DOCUMENT EXCERPT:
=====
We had our first major return to trade shows this year in Orlando. It was a victory for AVIXA in that over 7,300 attendees and about 280 exhibitors showed up in person for the event. For those of us who couldn’t make it this year, social media brought us a lot of images from the floor, but one thing that was glaringly missing this year was the new product announcements that we usually see. There were a few, but they were comparatively light. It could be that manufacturers are saving them for ISE or for InfoComm 2022, but the silence on the product front got me thinking about the cycle of innovation we see in our industry.

cycles in AV Mark CoxonAs cosmic luck would have it, I saw a tweet by Brian Solis that I felt made a good jump-off point for our discussion here.

Innovation

I’ve written before about how our AV world is punctuated by these short periods of innovation followed by longer periods of iteration, specifically with regards to setting proper expectations. Honestly, most industries fall into this same pattern.

Innovation is spawned by creativity. There is a problem that hasn’t been solved or has historically been solved differently, and then someone changes the paradigm with a new solution. This new solution then becomes the de facto way to solve the problem. Then, as other companies within the industry start adopting the same innovation, the iterative phase begins. Manufacturers start to add features and increase quality, and these iterative, successive improvements become the story.

This phase is important, and oftentimes, a fast follower will adopt the innovation one company introduces and become the leader because their improvements are better than the rest.

Innovation can also come in the form of process and not product, which is when a company gains some competitive advantage in manufacturing time, cost or go-to-market strategy that allows them to dramatically change the way a legacy product has been adopted. We are seeing this now with several products where the tech hasn’t changed, but the price points have. These types of innovations may also be followed by an iterative phase.
=====
EXERCISE INSTRUCTIONS:
a: Please reproduce word for word the passage of the article on innovation cycles in AV from "I’ve written before" up to and including "this same pattern.".
b: Translate this sentence from the article on innovation cycles in AV into Spanish: "Honestly, most industries fall into this same pattern."
The items that follow have no connection to the article on innovation cycles in AV.

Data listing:
=====
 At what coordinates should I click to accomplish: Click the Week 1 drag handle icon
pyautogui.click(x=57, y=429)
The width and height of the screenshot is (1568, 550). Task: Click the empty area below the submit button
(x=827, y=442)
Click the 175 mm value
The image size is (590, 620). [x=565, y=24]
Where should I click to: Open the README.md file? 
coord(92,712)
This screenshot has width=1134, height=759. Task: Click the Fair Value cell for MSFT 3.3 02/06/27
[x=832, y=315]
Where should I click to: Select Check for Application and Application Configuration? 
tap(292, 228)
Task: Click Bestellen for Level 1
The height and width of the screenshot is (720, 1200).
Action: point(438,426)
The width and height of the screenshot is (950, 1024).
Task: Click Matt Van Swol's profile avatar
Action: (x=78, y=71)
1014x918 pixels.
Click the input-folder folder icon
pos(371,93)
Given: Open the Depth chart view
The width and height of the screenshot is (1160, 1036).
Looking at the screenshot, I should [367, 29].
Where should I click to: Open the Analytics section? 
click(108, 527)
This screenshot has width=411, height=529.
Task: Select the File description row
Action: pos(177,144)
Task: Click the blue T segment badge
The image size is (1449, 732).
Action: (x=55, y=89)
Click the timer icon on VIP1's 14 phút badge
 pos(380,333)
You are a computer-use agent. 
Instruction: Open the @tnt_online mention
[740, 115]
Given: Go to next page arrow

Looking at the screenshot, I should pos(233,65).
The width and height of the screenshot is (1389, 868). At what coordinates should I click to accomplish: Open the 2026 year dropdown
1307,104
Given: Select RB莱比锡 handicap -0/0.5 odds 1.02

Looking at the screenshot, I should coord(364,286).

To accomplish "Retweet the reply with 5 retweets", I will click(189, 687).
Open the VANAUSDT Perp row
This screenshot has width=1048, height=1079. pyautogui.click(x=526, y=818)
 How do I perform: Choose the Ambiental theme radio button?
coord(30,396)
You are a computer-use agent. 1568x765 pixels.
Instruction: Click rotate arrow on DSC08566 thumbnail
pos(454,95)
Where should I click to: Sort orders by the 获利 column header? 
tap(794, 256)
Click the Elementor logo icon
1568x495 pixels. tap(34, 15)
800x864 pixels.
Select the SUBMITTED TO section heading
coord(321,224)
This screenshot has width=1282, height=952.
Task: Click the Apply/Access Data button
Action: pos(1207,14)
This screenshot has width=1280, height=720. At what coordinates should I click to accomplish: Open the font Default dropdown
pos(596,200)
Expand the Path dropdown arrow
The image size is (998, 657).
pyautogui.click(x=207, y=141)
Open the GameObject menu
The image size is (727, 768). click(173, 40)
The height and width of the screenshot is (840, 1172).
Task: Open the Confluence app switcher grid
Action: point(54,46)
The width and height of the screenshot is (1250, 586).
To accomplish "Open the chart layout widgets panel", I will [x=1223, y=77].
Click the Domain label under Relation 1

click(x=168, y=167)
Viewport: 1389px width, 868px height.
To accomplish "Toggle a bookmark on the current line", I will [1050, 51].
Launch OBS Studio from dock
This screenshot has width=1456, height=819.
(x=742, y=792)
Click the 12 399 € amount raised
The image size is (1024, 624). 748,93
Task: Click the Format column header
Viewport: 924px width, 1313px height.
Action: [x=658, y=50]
=====
EXERCISE RESPONSES:
a:
I’ve written before about how our AV world is punctuated by these short periods of innovation followed by longer periods of iteration, specifically with regards to setting proper expectations. Honestly, most industries fall into this same pattern.

b: Sinceramente, la mayoría de las industrias siguen este mismo patrón.